+++ Extracted material
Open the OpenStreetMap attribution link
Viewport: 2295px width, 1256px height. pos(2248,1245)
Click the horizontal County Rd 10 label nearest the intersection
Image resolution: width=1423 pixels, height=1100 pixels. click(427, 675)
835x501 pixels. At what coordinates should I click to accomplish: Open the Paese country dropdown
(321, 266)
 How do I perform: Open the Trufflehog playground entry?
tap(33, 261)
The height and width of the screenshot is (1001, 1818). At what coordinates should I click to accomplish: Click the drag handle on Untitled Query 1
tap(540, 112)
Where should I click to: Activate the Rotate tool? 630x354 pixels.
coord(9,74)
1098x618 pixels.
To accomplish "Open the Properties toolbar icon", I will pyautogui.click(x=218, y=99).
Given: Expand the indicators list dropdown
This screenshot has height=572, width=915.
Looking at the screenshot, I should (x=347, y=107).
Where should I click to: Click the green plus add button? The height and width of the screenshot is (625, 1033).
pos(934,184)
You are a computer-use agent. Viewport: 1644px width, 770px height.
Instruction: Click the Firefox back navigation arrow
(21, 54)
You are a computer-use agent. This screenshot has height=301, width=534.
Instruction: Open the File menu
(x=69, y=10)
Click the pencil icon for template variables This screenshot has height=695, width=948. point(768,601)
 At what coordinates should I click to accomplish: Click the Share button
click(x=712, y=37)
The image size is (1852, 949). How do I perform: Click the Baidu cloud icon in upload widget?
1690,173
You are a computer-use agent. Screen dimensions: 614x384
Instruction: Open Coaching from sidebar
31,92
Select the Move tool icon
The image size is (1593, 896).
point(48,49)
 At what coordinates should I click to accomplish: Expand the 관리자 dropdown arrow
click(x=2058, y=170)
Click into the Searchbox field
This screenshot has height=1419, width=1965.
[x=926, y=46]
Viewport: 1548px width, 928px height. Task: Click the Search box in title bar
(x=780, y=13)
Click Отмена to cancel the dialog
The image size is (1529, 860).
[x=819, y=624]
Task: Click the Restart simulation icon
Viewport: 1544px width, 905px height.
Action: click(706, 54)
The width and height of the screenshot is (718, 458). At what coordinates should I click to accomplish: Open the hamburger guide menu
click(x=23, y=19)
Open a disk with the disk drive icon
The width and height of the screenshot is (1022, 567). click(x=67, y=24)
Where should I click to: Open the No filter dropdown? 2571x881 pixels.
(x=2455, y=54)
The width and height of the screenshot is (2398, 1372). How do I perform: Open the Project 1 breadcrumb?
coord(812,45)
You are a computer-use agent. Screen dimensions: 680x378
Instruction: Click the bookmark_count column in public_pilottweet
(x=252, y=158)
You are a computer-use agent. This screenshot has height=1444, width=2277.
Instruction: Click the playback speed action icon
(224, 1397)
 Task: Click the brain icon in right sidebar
++++++
#### [Problem to work on]
Count every line of the data above that includes the word "dimensions", then state the total and nothing more.

#### [Output for this task]
2